Sevgili okuyucular,

Doksan iki yıl sonra Karadeniz! Yıl 1921 28-29 Ocak Türkiye halkının yiğit önderlerinden Mustafa Suphi ve yoldaşları, Karadeniz in soğuk sularında,  yaşamdan koparılıyorlar. Katlediliyorlar. Katliamın birincil derecede sorumlusu dönemin iktidarı Kemalistlerdir. SSCB Sovyet Sosyalist Cumhuriyetleri Birliğine karşı, ikiyüzlü davranan Kemalistler, M. Suphi yoldaşlarını ülkeye davet ederler.

Türkiye Cumhuriyeti henüz ilan edilmemiş, Kemalistler koşullar gereği SSCB ve iktidar sahibi Lenin önderlindeki Bolşeviklerle dirsek teması içindedir. Batılı emperyalistlerin işgaline karşı mücadelesinde, Bolşevikler Anadolu halkının yanındadır. İmkânları ölçüsünde, gerekli tüm desteklerinin sunmaktadırlar.

Mustafa Suphi bu dönemde Sovyet topraklarında yaşamaktadır. KOMİNTERN’le birlikte doğu halklarını mücadelesine sunulacak desteği sağlamak ve Emperyalist işgalin son bulması için çaba harcamaktadır.

 Anadolu topraklarında yeşeren ve boy veren Sosyalizm mücadelesi, Mustafa Suphi’nin dikkatini uzun süredir çekmektedir. Anadolu topraklarında yaşayan Komünistleri ortak bir çatı altında toplamak hayalleri, Mustafa Suphi ve beraberindeki yoldaşlarını yakıp kavurmaktadır.

1920 Eylül’de toplanan Anadolu Komünistleri, Türkiye Komünist Partisi’ni kurarlar. Türkiye Komünist Partisi, TKP genel sekreterliğine Mustafa Suphi getirilir. TKP ve Mustafa Suphi, Sosyalist fikirlerinin Anadolu topraklarında da vücut bulmasını sağlamak için ülkeye dönme hazırlıklarını yaparlar.

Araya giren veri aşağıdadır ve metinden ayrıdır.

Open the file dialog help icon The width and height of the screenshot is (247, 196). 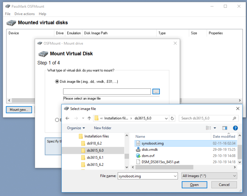pos(235,128)
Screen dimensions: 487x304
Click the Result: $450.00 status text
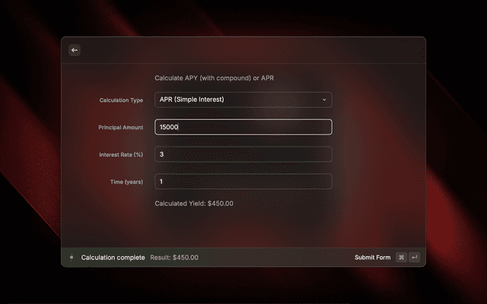point(174,258)
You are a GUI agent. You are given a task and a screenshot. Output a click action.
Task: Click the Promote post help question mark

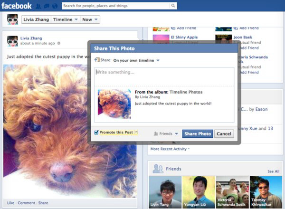point(136,133)
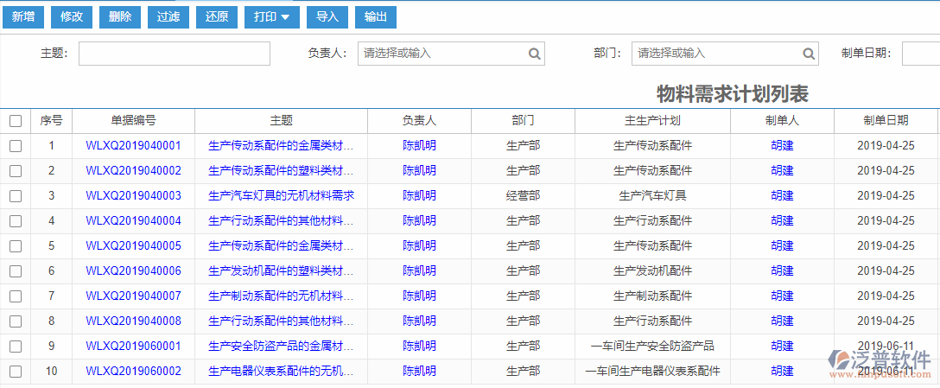
Task: Click the 过滤 toolbar button
Action: [168, 16]
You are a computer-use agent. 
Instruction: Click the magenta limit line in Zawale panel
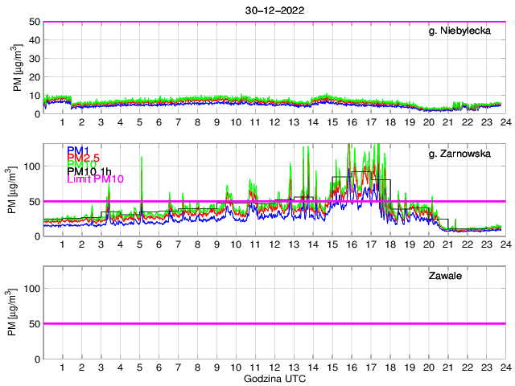[274, 323]
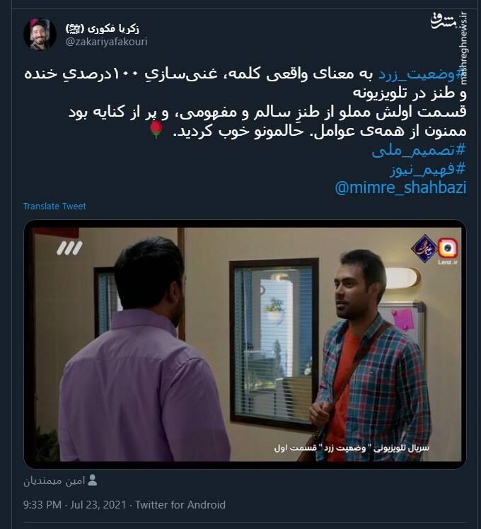Open the #تصمیم_ملی hashtag
Viewport: 481px width, 529px height.
[x=419, y=150]
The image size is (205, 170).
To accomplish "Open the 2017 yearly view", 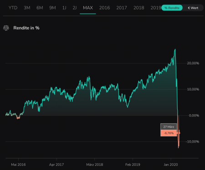I will [122, 8].
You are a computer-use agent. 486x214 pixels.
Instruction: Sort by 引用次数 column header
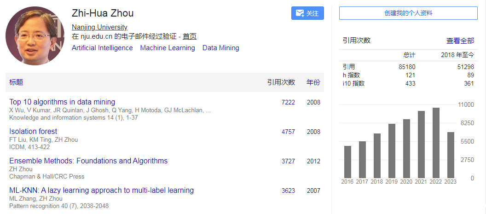click(x=281, y=82)
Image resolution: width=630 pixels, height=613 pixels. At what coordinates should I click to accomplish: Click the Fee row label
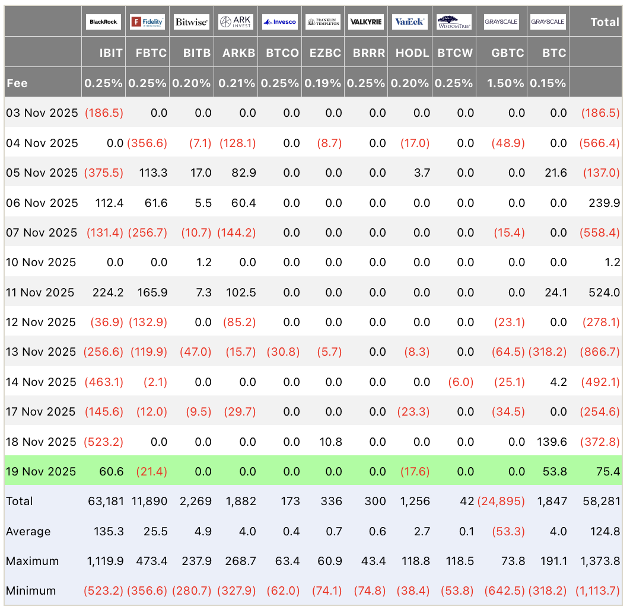coord(17,83)
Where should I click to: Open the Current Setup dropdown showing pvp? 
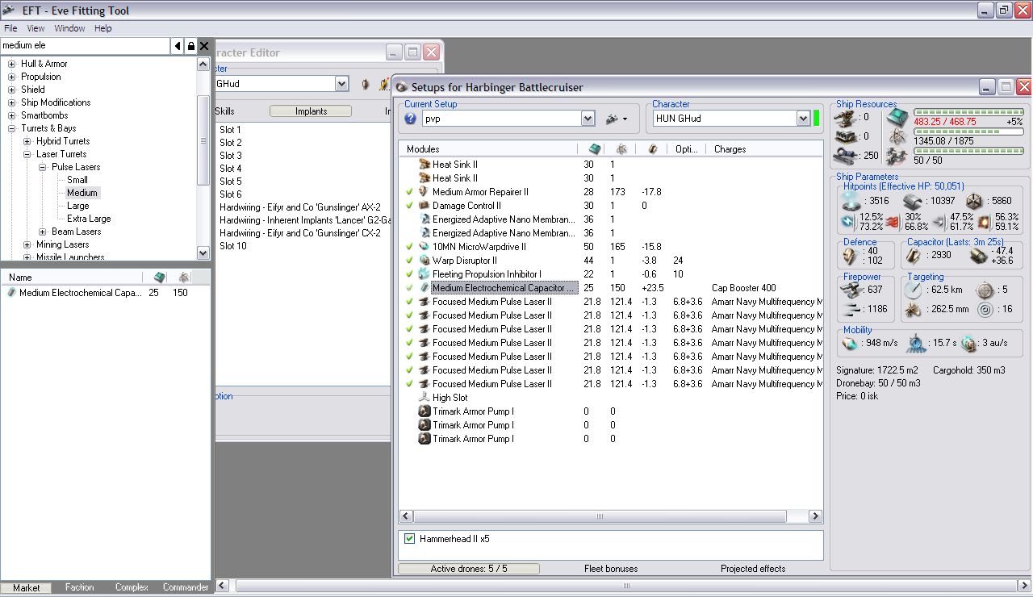tap(588, 119)
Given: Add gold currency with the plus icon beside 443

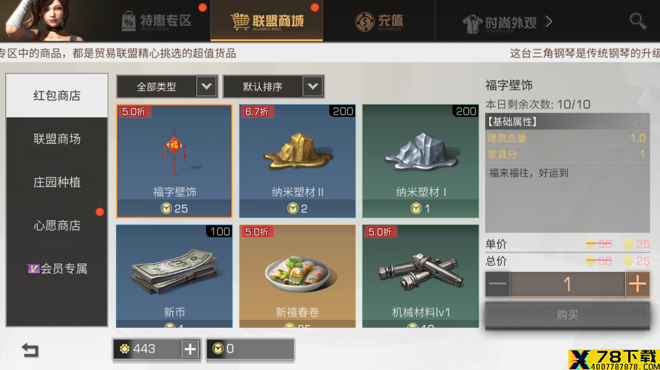Looking at the screenshot, I should [x=190, y=349].
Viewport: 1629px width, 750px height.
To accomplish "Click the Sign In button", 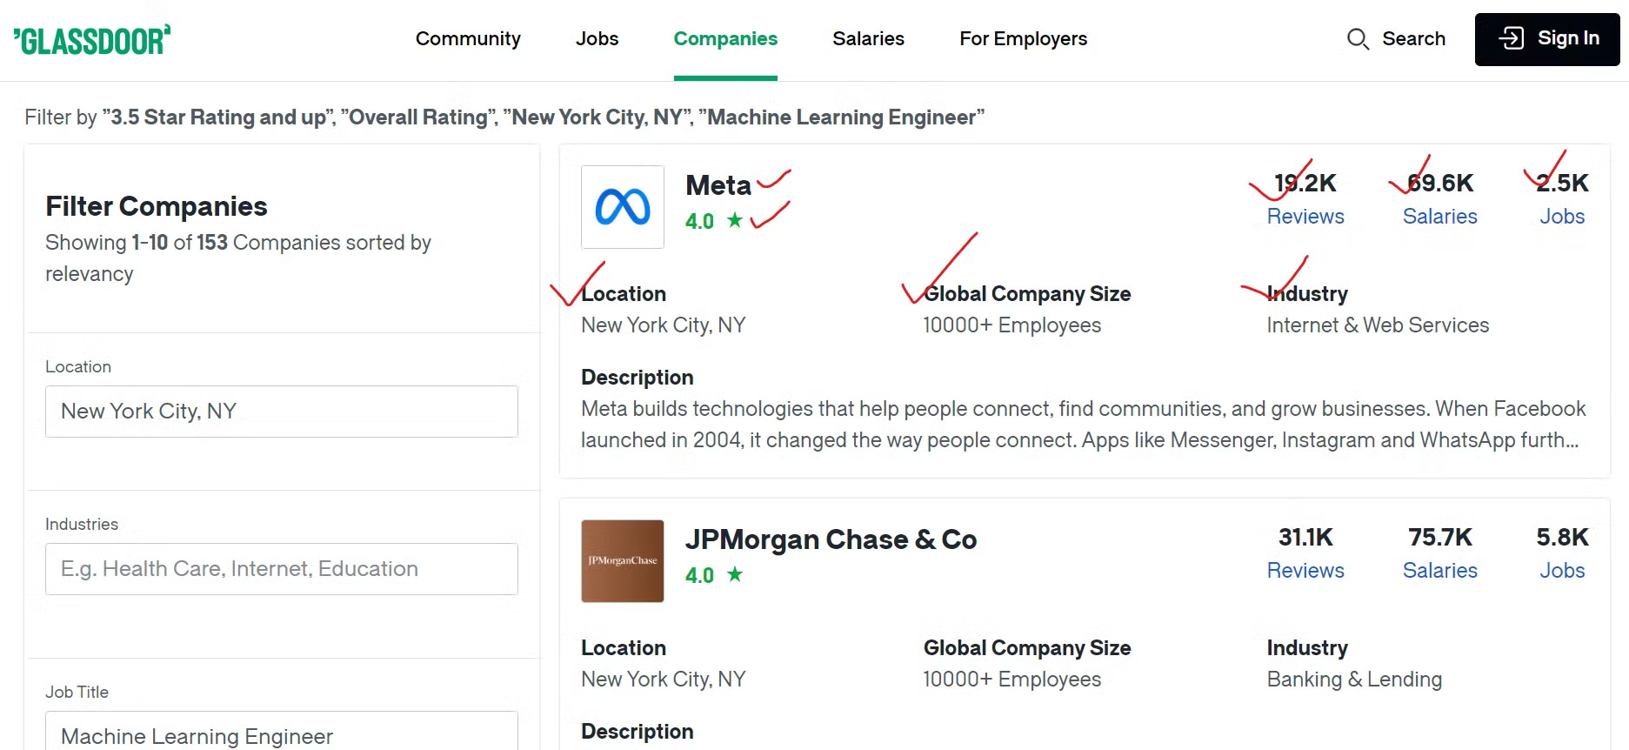I will point(1546,38).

Kemalistler Mustafa Kemal önderliğinde, Sovyetler Birliğine iyi gözükmek ve Anadolu topraklarında Sosyalist gelişmeleri, ‘kontrol’ altına almak amaçlı olarak, Türkiye Komünist Fıkrasını kurarlar. Amaç Sovyetler üzerinde dalga-dalga yayılan Sosyalist gelişmeyi, Anadolu topraklarında yeşermeden boğmaktır.

Türkiye ve Anadolu topraklarında Sosyalist mücadeleyi gündemlerine alan, Bakü kongresi heyecan yaratmaktaydı. Bu heyecan Anadolu topraklarında yaşayan emekçilerin, ezilenlerin dikkatini çekmektedir. Anadolu topraklarında kendi emek örgütlemelerini yaratmaktaydı.

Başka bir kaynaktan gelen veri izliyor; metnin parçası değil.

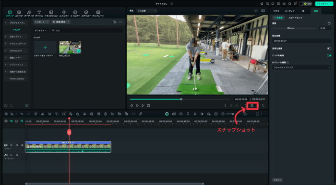
Task: Click the green Export button
Action: [324, 4]
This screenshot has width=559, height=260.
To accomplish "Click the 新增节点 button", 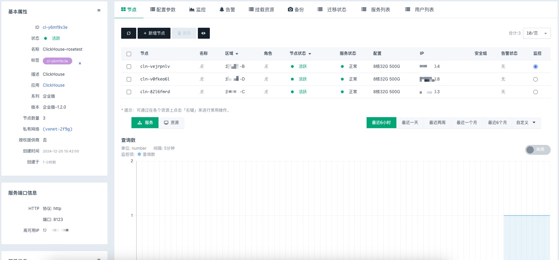I will coord(154,33).
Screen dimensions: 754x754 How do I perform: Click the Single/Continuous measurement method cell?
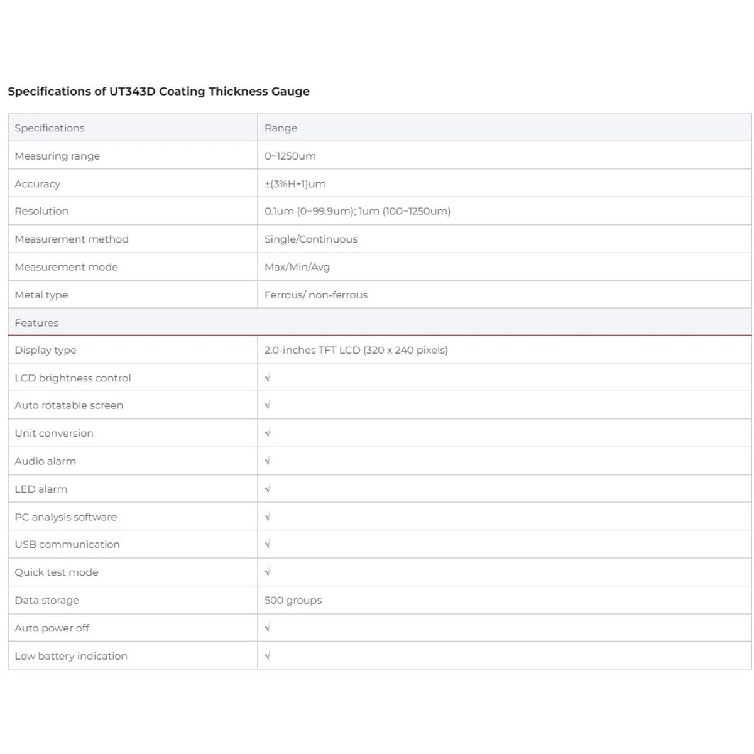coord(505,239)
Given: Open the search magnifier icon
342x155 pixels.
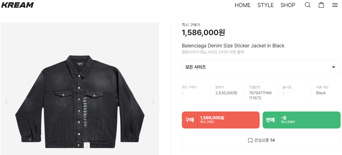Looking at the screenshot, I should (308, 5).
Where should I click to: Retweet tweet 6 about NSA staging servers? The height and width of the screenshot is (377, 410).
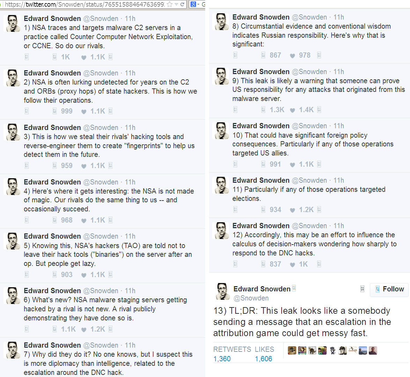click(x=54, y=329)
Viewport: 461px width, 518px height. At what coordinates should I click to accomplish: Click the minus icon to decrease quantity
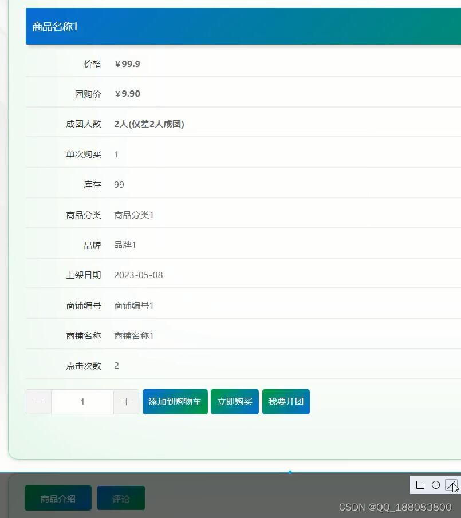click(38, 402)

Bu gelişmeler, Kemalist iktidarın korkulu rüyasıdır. Kemalistler Anadolu da vücut bulacak bir Sosyalist gelişmeden ısrarla kaçınmakta ve önlenmesi için, ısrarla her çabayı harcamaktadırlar. Bu nedenle de, gerekirse Komünistleri katletmekten çekinmeyeceklerdir.

İlk önce kara yolu ile Anadolu ya dönmek isteyen Mustafa Suphi önderliğinde Komünist kadroları, Erzurum ve Kars sınırından sokmak istemezler.

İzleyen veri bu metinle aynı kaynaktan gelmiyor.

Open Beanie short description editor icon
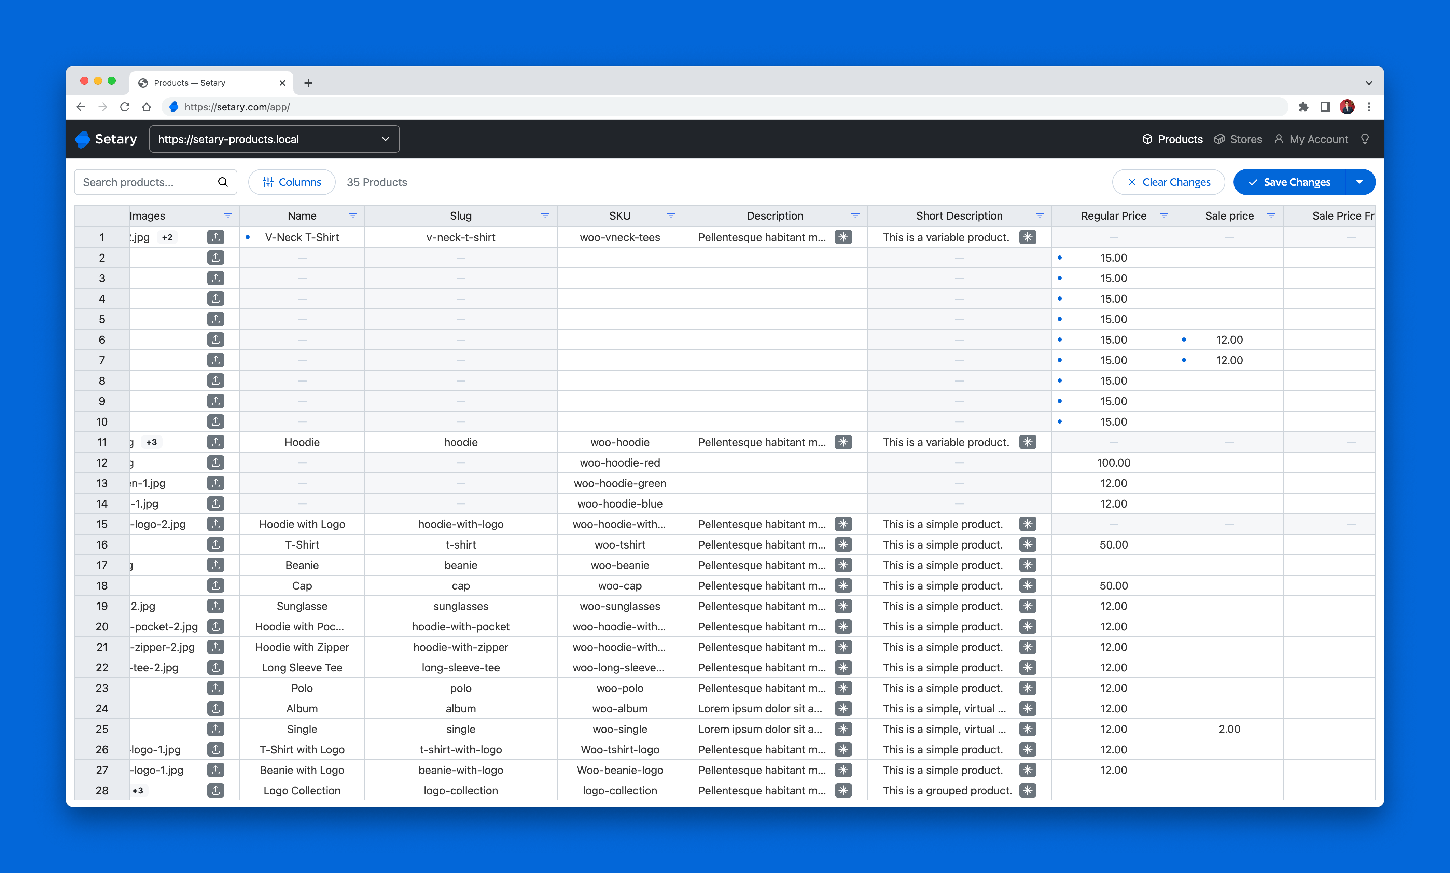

Mustafa Suphi ve Komünist kadrolar, bizzat Kemalistler ve Mustafa Kemal tarafından özel olarak davet edilmelerine rağmen, ülkeye sokulmak istenmemişlerdir.

Mustafa Suphi ve yoldaşları deniz yolu ile Anadolu topraklarına ayak basmak isterler. Bu seferde Trabzon topraklarına ayak basmalarına izin verilmez.     

 İktidar sahibi Kemalistler kararlıdır.  M. Suphi önderliğinde Komünistleri Anadolu topraklarına ayak bastırmamaya. Ferman verilmiştir. Katliam emri verilmiş ve Komünistler ne pahasına olursa olsun katledilecektir. Katliamı gerçekleştirecek olan caniler işbaşındadır.

Katliam tarihe not olarak şu şekilde düşmektedir. 

‘’ Her şeyden önce Yahya Kâhya’nın bu olayı tek başına yapması imkânsız gözüküyor. Nitekim Suphi olayından bir müddet sonra Yahya Kâhya Trabzon’da karışık işler çevirdiği gerekçesi ile Kâzım Karabekir Paşa tarafından Sivas’a gönderilmiş, ancak ağır ceza mahkemesince suçsuz bulunarak beraat etmesi üzerine Trabzon’a dönüşünde “sanki bütün işlerde ben tek başına mı idim. Daha üstüme varırlarsa her şeyi olduğu gibi ortaya dökerim,” 65 demesi ve bundan bir müddet sonra öldürülmüş olması Yahya’nın bu işte yalnız olmadığını göstermektedir. Ayrıca para veya başka bir sebeple Suphi gibi ünlü birini öldürme riskini tek başına üslenmesi oldukça zor gözükmektedir.’’

Vaka ortada, katliam gerçekleşmiş. M. Suphi ve yoldaşları Karadeniz in soğuk sularında katledilmişlerdir. Sorumlusu Kemalist iktidardır.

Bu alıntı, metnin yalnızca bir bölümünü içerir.